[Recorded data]
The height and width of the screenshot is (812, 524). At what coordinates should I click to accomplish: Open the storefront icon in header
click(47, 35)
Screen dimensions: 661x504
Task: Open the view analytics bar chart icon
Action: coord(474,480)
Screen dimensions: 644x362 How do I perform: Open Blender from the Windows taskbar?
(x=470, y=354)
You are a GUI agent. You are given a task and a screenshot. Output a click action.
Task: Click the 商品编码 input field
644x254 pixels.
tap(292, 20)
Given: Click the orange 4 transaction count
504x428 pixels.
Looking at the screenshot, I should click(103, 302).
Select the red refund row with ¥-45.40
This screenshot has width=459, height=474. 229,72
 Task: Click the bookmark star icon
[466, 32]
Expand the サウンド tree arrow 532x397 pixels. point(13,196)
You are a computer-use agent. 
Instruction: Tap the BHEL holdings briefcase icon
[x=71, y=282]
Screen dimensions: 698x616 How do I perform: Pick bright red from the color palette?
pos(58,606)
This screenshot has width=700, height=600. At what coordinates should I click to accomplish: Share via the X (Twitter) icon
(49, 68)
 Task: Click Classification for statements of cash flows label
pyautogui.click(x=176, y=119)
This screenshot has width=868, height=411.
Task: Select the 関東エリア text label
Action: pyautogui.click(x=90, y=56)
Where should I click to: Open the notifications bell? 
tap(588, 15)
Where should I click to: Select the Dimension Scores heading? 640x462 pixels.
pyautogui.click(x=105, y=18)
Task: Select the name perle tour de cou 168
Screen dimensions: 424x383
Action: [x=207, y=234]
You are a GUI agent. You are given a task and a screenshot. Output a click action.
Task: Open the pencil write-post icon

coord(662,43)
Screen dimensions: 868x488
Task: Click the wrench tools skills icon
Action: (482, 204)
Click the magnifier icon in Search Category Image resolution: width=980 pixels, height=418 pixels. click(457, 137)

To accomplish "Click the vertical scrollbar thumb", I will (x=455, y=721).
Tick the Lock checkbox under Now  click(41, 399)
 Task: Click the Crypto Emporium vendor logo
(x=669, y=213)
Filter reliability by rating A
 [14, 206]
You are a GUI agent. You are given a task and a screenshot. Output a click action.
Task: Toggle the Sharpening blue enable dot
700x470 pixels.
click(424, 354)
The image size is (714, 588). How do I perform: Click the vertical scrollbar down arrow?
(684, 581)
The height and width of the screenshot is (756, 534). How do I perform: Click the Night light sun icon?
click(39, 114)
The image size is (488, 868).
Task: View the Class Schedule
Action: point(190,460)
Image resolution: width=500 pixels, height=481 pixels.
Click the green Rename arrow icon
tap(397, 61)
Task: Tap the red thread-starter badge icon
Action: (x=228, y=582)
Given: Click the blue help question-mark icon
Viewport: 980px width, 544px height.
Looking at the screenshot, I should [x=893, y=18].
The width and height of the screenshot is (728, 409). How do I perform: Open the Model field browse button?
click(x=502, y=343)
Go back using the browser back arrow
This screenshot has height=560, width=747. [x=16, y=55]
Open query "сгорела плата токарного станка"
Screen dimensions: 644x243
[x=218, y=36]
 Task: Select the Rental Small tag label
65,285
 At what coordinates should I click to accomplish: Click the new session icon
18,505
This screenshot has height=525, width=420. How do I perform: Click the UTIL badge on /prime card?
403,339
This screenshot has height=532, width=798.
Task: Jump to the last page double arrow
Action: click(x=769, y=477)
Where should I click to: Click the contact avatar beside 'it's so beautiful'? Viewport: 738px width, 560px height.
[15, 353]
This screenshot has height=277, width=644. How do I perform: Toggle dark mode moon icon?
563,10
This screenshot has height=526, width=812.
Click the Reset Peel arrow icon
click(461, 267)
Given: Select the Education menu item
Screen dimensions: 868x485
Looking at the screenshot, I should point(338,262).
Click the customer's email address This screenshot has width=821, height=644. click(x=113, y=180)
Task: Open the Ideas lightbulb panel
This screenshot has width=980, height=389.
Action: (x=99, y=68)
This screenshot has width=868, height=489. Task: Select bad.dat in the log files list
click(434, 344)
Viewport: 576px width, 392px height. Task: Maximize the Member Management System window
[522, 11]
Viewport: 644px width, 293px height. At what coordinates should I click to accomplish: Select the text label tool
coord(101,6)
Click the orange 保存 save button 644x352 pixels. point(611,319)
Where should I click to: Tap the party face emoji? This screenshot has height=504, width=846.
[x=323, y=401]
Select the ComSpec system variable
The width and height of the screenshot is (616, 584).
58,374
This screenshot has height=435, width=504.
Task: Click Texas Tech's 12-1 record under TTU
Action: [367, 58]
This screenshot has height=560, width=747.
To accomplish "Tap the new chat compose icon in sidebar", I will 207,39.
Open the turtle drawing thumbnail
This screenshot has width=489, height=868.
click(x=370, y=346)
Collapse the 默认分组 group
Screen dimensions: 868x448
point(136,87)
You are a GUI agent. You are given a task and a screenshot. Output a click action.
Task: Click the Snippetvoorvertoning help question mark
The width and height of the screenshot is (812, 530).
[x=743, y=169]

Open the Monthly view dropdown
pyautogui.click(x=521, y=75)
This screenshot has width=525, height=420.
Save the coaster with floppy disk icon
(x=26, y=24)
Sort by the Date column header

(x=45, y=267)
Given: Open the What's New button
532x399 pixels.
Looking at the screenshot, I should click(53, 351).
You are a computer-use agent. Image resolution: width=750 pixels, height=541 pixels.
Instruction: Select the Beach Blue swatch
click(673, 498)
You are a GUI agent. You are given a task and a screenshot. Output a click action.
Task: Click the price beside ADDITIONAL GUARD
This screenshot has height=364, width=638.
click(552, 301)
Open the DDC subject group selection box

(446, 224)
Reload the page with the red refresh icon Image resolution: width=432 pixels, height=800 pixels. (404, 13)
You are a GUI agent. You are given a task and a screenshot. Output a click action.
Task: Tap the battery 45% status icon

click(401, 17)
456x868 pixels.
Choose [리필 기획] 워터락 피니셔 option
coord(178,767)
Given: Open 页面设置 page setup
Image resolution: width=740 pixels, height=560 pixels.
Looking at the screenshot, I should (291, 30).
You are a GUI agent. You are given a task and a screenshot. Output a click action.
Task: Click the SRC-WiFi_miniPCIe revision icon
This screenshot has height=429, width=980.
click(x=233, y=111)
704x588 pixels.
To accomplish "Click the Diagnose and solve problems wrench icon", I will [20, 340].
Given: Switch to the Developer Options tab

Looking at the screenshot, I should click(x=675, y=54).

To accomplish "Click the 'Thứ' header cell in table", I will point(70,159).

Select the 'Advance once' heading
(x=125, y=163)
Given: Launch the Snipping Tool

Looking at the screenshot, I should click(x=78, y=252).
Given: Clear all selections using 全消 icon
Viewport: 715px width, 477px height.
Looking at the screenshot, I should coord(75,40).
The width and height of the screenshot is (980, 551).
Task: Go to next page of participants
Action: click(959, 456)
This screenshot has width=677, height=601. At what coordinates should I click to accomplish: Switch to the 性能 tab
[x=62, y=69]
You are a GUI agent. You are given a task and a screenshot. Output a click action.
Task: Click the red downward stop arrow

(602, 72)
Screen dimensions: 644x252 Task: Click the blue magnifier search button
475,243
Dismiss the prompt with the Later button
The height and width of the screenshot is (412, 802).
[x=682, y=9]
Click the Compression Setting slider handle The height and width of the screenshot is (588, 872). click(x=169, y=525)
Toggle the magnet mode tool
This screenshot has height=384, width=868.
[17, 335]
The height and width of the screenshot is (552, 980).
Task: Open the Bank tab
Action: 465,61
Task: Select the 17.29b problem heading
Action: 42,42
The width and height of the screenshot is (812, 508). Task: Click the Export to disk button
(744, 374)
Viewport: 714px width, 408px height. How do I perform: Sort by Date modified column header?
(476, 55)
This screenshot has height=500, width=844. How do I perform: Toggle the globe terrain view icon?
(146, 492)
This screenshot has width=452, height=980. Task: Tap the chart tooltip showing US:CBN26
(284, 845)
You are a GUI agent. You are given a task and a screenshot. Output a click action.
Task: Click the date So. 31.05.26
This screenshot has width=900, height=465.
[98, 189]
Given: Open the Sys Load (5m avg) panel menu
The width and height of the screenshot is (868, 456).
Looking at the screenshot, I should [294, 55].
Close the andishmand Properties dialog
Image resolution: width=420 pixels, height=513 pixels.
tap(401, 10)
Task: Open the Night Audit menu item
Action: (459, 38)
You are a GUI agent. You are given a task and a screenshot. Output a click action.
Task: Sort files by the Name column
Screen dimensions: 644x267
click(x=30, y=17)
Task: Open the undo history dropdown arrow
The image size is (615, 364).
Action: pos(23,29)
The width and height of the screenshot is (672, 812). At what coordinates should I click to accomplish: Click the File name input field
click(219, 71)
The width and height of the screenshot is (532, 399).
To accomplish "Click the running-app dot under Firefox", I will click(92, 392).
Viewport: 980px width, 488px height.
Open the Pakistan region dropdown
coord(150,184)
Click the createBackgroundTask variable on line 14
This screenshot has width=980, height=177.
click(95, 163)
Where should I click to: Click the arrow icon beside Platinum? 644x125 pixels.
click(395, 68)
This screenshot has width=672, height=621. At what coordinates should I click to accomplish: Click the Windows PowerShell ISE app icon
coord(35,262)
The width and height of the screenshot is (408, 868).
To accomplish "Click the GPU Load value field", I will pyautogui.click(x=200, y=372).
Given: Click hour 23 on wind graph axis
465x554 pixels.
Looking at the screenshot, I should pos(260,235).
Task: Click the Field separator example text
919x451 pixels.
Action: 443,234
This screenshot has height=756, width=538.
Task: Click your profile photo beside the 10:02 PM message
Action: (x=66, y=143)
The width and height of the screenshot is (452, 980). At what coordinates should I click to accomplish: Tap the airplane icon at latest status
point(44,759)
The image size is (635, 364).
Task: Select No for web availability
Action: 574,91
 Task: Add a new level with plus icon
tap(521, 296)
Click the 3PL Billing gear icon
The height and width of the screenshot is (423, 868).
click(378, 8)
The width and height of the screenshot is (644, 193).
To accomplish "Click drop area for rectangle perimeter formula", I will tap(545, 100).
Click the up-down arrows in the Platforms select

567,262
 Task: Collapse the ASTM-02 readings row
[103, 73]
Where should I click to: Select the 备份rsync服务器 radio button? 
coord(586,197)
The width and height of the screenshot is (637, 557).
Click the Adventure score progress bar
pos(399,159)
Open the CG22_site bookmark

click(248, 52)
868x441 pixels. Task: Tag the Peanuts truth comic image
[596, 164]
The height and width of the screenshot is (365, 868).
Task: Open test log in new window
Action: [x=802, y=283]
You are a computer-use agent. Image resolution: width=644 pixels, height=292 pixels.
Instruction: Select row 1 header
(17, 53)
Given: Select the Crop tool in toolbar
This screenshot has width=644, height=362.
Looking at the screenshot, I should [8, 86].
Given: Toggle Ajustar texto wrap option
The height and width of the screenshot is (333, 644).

* [WORK ITEM]:
Repeat exactly the lines above from the one with "532x399 pixels." up to and including the one with "Given: Open 页面设置 page setup". No other line belongs in the reply.

* [EXERCISE OUTPUT]:
532x399 pixels.
Looking at the screenshot, I should click(53, 351).
You are a computer-use agent. Image resolution: width=750 pixels, height=541 pixels.
Instruction: Select the Beach Blue swatch
click(673, 498)
You are a GUI agent. You are given a task and a screenshot. Output a click action.
Task: Click the price beside ADDITIONAL GUARD
This screenshot has height=364, width=638.
click(552, 301)
Open the DDC subject group selection box

(446, 224)
Reload the page with the red refresh icon Image resolution: width=432 pixels, height=800 pixels. (404, 13)
You are a GUI agent. You are given a task and a screenshot. Output a click action.
Task: Tap the battery 45% status icon

click(401, 17)
456x868 pixels.
Choose [리필 기획] 워터락 피니셔 option
coord(178,767)
Given: Open 页面设置 page setup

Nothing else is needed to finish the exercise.